Fino a qualche anno fa potevo accettarlo. Se qualcuno mi avesse detto di non sapere che le grandi compagnie di Internet basano gran parte del loro business e delle strategie di marketing sui dati personali degli utenti, non mi sarei stupito più di tanto. Nel 2018, però, la questione è venuta a galla più e più volte ed è stata trattata ripetutamente anche dai media generalisti. Per questo rimango stupefatto nel vedere così tante persone che temono di pagare online con la loro carta di credito ma allo stesso tempo rispondono senza riserva alcuna quando un sito qualsiasi gli chiede nome, cognome, età, città di residenza, stato sociale, bevanda preferita, numero di scarpe, ecc..

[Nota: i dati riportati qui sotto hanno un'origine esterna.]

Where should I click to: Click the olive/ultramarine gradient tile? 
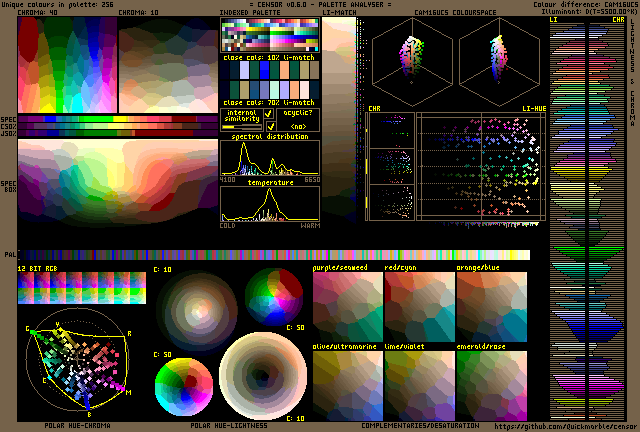[x=347, y=385]
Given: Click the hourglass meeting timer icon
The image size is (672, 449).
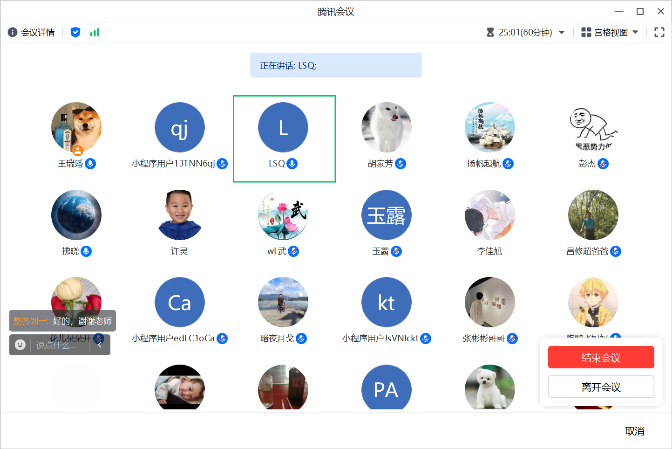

Un tempo si temeva di più per le falle di sicurezza. Quelle che potevano consentire al malintenzionato di turno (privato, azienda o nazione) di trafugare i dati riservati archiviati nei server delle compagnie. Questo rischio c’è sempre stato, ma oggi è palese che siano esse stesse a fornirli a terzi per un tornaconto economico. In cima alla lista delle bad company si trova Facebook, che dopo l’interrogazione del Congresso USA a Zuckerberg relativamente al caso Cambridge Analitica, non accenna a dimostrare maggiore attenzione verso i propri utenti.

Abbiamo già parlato dei 50 milioni di account compromessi, ma il report del New York Times dipinge uno scenario ancor più raccapricciante. Secondo i documenti ricevuti dalla storica testata statunitense, Facebook avrebbe offerto accesso ai dati riservati degli utenti ad oltre 150 aziende tra il 2010 ed il 2017, ma alcuni di questi “contratti” sono ancora attivi nel 2018.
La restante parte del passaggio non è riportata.